--- Trecho fornecido ---
+--

O cineasta Jonathan Perel estaciona seu carro diante de edifícios que serviram de sede a indústrias ou empresas argentinas. Ele lê os relatórios que mostram como elas sacrificaram seus empregados engajados durante a ditadura.

Crítica

O documentário parte de um conceito que, no papel, certamente pareceu genial ao criador. Por que não confrontar as grandes empresas argentinas pelo papel que desempenharam durante a ditadura militar? Que tal enumerar os assassinatos, sequestros e abusos de autoridade cometidos pelas diretorias, ou ainda pelos militares com conivências do alto escalão da Ford, Fiat, Swift e afins? O diretor Jonathan Perel decide se deslocar de carro através de diversas cidades argentinas. Diante das fábricas e usinas, lê os relatórios oficiais sobre todos os crimes contra a humanidade de que são acusadas. Ele toma a precaução de iniciar o filme com a leitura da cláusula penal que o permite verbalizar publicamente estes documentos oficiais, talvez antecipando processos e retaliações. Assim, sempre dentro de seu carro, funcionando enquanto voz condutora, o cineasta faz com que os abusos contrastem com a aparência calma e insuspeita daquelas fachadas. O cineasta cria seu próprio J’accuse, sua compilação não apenas de crimes, mas também de impunidades percebidas como comuns, ou pelo menos aceitáveis, dentro do mundo empresarial argentino – afinal, as empresas continuam em funcionamento.

No entanto, a performance política de Perel enfrenta limitações evidentes. Do primeiro ao último minuto, a narração enumera os fatos de empresa após empresa, sem contextualizar os crimes, sem buscar particularidades, ou ainda as subjetividades envolvidas nessa história. Não há um único rosto ao longo de todo o longa-metragem – nem o do cineasta, nem aquele das vítimas ou dos criminosos. Por mais que nomes sejam citados em alguns casos, eles tornam estes históricos equivalentes. Em última instância, cria-se a impressão de que todas as empresas eram iguais, assim como todos os sindicalistas. Ora, em que medida essas manifestações sindicais se ergueram? Como as famílias reagiram a tantos sequestros e assassinatos? Quais responsáveis foram ao menos investigados pela polícia? A sucessão impassível de leituras monocórdias impede a análise os casos para além dos autos e, ironicamente, contribui a gerar certa anestesia na comunicação. O diretor não efetua nenhum esforço para expandir, aprofundar ou desenvolver o dispositivo dos planos fixos registrados de dentro do carro. A partir de dez minutos, tem-se a impressão de ter acompanhado o filme inteiro, repetido até a conclusão. Tamanha apatia das formas e do ritmo prejudica bastante o projeto, sobretudo por sua natureza militante.

+--

--- Registros armazenados ---
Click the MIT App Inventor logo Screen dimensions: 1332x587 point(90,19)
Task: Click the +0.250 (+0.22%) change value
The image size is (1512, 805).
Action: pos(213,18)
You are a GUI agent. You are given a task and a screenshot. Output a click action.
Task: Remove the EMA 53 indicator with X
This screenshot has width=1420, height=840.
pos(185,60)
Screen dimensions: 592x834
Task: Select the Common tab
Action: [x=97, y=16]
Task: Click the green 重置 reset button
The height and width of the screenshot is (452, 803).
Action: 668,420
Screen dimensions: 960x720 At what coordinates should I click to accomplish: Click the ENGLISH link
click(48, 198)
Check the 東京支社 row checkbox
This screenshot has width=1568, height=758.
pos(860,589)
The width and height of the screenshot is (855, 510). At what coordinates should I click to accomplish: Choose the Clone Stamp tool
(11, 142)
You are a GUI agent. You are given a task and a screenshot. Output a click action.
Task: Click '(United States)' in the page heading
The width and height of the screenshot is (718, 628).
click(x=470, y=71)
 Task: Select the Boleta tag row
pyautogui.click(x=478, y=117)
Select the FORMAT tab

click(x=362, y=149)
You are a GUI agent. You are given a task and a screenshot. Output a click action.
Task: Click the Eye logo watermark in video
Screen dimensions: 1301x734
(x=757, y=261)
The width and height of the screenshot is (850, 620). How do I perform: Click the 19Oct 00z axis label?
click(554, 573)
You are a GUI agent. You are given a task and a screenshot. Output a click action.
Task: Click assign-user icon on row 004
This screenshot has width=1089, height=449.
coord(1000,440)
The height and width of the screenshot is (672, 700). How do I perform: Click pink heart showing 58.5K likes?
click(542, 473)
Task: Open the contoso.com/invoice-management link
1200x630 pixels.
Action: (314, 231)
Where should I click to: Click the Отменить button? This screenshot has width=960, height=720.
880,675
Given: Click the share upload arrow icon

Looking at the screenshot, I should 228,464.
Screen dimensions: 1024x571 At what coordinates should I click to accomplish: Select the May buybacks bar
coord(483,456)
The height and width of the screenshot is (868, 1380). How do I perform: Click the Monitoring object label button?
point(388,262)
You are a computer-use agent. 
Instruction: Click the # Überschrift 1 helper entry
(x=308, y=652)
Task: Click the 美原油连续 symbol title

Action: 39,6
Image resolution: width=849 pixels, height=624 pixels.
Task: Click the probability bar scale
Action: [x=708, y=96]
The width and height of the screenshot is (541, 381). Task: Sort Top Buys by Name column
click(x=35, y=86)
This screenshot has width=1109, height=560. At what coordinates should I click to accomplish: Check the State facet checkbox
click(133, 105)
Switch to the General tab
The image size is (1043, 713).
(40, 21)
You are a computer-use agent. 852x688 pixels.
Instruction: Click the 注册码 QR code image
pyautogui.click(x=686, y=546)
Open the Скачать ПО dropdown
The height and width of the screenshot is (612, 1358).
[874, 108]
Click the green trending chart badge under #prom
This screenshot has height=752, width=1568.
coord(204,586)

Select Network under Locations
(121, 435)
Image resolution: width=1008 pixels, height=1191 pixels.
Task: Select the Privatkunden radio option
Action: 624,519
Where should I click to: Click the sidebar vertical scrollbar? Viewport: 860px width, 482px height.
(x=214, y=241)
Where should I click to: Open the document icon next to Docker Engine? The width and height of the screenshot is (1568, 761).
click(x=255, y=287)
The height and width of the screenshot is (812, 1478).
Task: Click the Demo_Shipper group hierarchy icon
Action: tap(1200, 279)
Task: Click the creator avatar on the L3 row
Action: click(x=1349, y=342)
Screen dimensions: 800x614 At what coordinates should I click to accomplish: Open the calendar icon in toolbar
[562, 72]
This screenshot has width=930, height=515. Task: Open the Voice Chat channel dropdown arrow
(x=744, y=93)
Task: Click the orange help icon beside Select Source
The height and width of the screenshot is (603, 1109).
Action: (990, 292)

+--

--- Tarefa proposta ---
Reproduza fielmente a parte da crítica ao documentário de Jonathan Perel que começa em "O cineasta Jonathan" e segue até "durante a ditadura.".

--- Resultado do exercício ---
O cineasta Jonathan Perel estaciona seu carro diante de edifícios que serviram de sede a indústrias ou empresas argentinas. Ele lê os relatórios que mostram como elas sacrificaram seus empregados engajados durante a ditadura.